Twitter Sentiment Analysis

Twitter sentiment, separated by region and candidate.

Outline


  1. Setup
  2. Stream Data
  3. Collect Data (Biden)
  4. Clean Data (Biden)
  5. Classify Data (Biden)
  6. Find Sentiment in Data (Biden)
  7. Collect Data (Trump)
  8. Clean Data (Trump)
  9. Classify Data (Trump)
  10. Find Sentiment in Data (Trump)
  11. Aggregare Sentiments
  12. A Gradient Map
  13. A Polarized Map
  14. Data Wrangling for Animations
  15. Graphing for Animations
  16. Animations

Raw code


streamtime <- 0.2 * 60 #set time out in minutes 
tweets_per_state <- 5 #number of tweets per state to be analyzed.

# Section One - Setup ----
# install.packages("textdata")
# install.packages("tidytext")
# install.packages("rtweet")
# install.packages("tidyverse")
# install.packages("plotly")
# install.packages("extrafont")
# install.packages("gganimate")
# install.packages("gifski")

library(tidyverse)
library(rtweet)
library(textdata)
library(tidytext)
library(plotly)
library(extrafont)
library(gganimate)
library(gifski)
library(readxl)
# Section Two - Stream Data ----

# no upfront-parse, save as json file
filenames <- c("stream_data_unparsed_b.json", "stream_data_raw_unparsed_t.json")
q <- c("biden", "trump")

for (i in 1:2) {
  stream_tweets(
    q = q[i],
    #is_quote = "FALSE", #could be activated for removing quotes
    parse = FALSE,
    timeout = streamtime,
    file_name = filenames[i]
  ) 
}
# Section Three - Collect Data (Biden) ----

data_b <- parse_stream(filenames[1]) #parse from json file
user_data_b <- users_data(data_b) #get metadata for users

# code below was used to check for the unique identifier to use, we see that both
# screen_name and user_id can be used going forward, user_id was chosen.

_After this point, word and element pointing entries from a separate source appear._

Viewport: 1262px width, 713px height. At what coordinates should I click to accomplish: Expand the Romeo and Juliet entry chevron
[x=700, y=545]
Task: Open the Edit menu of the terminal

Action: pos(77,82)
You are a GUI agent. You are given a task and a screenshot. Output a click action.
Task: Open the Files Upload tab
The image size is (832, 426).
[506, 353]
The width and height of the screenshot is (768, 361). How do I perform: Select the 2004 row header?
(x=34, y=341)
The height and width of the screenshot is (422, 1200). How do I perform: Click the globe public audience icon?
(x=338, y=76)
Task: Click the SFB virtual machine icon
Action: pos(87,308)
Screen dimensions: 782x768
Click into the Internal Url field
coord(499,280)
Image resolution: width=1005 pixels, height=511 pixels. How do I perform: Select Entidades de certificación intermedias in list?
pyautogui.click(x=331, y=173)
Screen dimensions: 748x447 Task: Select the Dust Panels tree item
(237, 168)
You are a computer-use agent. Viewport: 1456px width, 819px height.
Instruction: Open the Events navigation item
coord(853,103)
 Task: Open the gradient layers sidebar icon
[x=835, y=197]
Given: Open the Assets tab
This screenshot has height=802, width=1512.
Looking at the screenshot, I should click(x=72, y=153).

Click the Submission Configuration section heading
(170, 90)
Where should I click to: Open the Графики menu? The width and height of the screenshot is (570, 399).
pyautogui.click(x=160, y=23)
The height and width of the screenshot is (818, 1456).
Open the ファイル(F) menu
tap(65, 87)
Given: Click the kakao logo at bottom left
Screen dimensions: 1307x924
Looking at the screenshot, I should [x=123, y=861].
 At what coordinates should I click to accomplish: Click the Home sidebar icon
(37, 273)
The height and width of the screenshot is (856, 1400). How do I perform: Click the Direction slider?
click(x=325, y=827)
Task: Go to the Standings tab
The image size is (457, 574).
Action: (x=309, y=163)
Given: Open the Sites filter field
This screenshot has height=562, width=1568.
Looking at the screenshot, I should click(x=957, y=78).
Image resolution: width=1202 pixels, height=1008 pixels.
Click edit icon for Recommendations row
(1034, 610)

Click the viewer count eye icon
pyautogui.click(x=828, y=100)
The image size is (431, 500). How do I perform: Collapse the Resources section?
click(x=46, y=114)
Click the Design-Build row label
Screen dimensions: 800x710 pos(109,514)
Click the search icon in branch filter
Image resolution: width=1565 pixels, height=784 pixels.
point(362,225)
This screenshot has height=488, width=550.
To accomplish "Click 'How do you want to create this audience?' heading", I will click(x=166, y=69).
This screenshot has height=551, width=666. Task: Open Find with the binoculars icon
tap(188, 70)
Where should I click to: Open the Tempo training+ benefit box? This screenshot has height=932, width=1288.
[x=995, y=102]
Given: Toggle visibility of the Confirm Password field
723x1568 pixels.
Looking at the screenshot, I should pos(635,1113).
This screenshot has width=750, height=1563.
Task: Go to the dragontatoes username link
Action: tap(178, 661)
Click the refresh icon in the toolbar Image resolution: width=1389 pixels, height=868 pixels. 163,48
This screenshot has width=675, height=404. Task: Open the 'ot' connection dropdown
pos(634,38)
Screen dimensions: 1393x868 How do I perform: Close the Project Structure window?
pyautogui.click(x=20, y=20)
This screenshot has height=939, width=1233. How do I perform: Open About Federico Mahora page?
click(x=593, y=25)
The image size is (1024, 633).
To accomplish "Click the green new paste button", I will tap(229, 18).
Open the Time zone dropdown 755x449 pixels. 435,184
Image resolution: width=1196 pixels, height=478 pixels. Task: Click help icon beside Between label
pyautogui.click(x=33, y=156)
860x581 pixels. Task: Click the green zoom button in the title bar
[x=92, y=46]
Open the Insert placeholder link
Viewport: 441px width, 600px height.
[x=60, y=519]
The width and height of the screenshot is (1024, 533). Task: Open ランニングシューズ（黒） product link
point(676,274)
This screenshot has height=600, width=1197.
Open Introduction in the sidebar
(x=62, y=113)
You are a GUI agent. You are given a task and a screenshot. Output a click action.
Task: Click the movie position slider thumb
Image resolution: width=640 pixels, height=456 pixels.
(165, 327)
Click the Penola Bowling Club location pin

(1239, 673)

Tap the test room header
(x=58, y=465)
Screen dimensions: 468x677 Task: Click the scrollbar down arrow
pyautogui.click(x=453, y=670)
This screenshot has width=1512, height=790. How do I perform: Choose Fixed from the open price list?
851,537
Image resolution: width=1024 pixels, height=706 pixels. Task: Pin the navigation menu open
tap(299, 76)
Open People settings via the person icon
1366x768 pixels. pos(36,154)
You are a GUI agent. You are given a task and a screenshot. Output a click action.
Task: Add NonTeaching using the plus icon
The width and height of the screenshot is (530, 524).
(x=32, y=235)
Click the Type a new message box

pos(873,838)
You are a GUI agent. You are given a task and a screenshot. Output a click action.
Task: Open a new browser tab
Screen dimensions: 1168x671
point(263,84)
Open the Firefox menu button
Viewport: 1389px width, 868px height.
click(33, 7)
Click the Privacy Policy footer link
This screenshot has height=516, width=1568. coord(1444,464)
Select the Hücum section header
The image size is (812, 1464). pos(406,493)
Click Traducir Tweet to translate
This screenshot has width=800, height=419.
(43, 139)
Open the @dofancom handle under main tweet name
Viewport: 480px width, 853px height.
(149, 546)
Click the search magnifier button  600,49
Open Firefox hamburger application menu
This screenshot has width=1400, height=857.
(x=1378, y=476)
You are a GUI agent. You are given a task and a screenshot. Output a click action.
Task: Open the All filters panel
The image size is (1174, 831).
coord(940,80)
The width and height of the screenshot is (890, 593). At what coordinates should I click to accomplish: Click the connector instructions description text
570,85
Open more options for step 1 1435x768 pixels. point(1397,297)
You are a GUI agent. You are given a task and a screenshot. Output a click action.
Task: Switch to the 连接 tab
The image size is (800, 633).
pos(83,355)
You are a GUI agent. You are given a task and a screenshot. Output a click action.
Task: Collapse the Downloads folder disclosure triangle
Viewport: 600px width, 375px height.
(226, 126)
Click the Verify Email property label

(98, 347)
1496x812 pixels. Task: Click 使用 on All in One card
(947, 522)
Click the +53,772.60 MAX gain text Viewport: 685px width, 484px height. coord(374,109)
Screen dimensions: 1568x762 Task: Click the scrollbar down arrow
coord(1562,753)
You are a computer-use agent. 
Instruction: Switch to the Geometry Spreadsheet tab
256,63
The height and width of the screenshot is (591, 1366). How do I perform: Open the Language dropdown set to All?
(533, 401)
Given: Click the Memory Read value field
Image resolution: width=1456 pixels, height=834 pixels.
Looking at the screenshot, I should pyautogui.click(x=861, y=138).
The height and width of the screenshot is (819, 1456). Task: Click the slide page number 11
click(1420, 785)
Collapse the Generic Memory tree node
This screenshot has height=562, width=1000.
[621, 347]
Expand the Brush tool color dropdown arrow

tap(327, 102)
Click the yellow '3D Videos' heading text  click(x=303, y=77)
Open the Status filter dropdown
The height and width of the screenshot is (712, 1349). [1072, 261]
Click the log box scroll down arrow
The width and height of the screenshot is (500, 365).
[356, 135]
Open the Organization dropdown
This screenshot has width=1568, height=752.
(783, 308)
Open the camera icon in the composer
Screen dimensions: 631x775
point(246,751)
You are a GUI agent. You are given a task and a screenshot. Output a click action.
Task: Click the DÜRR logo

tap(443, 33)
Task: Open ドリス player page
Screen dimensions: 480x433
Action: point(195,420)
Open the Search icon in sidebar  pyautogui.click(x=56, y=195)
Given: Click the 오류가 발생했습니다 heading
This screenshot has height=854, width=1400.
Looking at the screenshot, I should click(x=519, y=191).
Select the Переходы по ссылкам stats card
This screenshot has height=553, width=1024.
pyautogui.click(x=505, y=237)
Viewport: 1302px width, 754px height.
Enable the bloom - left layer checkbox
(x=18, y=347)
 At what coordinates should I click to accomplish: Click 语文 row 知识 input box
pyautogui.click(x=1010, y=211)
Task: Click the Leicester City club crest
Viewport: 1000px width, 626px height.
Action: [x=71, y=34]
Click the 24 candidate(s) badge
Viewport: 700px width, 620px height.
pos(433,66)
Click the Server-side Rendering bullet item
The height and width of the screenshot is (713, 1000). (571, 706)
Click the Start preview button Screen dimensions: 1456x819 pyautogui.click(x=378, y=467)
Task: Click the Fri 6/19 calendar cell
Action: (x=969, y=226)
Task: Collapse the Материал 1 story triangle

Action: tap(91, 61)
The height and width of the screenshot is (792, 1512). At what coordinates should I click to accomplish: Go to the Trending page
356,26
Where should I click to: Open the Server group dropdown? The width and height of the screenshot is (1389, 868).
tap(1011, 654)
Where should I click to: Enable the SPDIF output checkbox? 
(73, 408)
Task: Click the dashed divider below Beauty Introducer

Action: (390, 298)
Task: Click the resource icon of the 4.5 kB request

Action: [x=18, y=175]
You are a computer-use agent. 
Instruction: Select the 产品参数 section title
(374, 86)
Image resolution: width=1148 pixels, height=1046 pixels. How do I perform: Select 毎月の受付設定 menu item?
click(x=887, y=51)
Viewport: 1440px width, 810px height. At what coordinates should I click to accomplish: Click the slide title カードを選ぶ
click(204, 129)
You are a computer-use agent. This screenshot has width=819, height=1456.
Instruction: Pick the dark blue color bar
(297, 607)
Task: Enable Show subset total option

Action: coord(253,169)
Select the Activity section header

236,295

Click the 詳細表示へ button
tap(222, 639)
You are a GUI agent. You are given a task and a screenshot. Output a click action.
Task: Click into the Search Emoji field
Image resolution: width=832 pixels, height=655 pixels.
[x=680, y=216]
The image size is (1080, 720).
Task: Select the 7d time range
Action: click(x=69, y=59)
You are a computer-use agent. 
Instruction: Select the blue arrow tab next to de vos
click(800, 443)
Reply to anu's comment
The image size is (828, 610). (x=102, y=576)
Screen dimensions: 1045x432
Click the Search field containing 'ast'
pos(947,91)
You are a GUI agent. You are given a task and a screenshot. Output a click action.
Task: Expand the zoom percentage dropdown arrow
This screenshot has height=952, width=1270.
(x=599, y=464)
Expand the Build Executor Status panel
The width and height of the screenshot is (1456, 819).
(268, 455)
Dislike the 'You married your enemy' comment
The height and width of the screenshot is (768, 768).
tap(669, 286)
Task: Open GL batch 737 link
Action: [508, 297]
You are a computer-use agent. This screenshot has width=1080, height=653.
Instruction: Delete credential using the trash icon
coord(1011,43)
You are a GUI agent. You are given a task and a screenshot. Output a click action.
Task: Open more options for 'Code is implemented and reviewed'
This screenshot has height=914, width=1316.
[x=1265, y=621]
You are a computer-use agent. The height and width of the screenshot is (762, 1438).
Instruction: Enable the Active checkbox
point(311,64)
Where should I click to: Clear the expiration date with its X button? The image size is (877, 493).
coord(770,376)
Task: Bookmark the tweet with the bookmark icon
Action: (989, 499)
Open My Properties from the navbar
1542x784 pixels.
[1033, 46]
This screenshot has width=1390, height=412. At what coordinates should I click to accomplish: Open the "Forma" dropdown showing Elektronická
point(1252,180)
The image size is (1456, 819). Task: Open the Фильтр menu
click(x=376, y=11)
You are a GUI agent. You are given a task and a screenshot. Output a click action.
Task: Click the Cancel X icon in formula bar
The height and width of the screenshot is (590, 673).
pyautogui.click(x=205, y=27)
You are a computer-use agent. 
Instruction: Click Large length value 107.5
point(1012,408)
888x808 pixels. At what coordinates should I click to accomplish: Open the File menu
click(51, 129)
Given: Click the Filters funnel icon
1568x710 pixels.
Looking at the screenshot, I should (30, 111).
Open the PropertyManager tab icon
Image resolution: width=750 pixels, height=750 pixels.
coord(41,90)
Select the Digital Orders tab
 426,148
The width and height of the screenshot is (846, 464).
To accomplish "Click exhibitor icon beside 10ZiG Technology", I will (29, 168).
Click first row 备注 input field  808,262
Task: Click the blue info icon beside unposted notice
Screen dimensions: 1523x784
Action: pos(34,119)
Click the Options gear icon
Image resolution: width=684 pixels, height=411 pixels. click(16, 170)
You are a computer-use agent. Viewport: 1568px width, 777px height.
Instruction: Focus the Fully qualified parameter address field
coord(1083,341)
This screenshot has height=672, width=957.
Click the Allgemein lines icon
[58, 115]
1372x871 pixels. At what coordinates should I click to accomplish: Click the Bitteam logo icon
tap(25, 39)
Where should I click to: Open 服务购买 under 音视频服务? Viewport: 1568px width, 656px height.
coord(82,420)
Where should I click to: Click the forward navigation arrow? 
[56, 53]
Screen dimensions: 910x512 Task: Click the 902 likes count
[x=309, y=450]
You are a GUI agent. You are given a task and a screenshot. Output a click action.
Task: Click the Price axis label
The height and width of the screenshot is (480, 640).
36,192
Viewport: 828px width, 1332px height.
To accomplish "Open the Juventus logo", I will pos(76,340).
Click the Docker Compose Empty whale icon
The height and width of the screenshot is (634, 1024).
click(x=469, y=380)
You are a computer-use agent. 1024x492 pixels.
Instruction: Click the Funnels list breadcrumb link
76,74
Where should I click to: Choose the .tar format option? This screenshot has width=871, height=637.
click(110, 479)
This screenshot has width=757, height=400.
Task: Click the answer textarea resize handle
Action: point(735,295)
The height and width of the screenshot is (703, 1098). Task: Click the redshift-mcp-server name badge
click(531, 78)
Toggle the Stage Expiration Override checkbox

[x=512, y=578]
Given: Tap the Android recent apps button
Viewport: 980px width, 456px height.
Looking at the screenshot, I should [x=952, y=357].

# length(unique(data_b$screen_name))
# length(unique(data_b$user_id))

# code below was used to check where location info was most available,
# either in "location" or "quoted_location".

# location_availability_1 <- user_data_b %>% 
#  select("user_id", "location")

# location_availability_2 <- data_b %>% 
#  select("user_id", "quoted_location")

# location_availability_1_na <- remove_missing(location_availability_1) 
# location_availability_2_na <- remove_missing(location_availability_2) 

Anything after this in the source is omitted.